The number of lines containing the word "will" is all you should give; count them in the records below.
** Task data follows **
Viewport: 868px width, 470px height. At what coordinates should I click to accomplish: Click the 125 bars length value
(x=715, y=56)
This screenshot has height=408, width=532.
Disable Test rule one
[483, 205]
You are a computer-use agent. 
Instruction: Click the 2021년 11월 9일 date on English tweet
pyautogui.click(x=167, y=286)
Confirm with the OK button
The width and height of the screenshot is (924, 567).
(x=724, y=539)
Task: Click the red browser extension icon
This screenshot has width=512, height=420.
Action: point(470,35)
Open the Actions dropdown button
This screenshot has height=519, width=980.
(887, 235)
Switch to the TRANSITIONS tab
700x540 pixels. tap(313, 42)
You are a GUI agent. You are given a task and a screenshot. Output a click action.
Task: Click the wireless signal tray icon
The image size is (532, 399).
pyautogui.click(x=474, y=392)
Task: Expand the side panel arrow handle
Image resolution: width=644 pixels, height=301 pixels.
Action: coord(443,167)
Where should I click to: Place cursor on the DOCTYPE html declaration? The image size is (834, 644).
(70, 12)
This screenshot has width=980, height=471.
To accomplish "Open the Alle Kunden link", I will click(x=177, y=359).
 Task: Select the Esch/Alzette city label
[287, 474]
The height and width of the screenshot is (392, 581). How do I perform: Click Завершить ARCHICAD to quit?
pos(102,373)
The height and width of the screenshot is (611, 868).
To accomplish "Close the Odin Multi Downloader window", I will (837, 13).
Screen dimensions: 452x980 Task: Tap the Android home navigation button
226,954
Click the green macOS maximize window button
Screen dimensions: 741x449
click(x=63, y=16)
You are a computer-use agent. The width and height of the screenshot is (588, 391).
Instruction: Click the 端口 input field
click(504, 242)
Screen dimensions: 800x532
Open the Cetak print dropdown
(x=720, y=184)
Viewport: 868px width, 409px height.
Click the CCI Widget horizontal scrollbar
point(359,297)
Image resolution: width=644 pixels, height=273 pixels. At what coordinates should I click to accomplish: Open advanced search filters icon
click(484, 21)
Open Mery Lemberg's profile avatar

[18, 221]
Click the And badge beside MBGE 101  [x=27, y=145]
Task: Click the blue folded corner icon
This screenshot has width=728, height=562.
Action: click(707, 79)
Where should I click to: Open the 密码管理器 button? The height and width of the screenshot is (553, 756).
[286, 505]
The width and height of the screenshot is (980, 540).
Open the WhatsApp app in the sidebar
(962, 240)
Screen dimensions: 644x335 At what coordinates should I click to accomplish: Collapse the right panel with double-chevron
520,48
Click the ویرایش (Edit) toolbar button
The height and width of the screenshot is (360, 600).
** End of Task data **
# Answer to the problem
2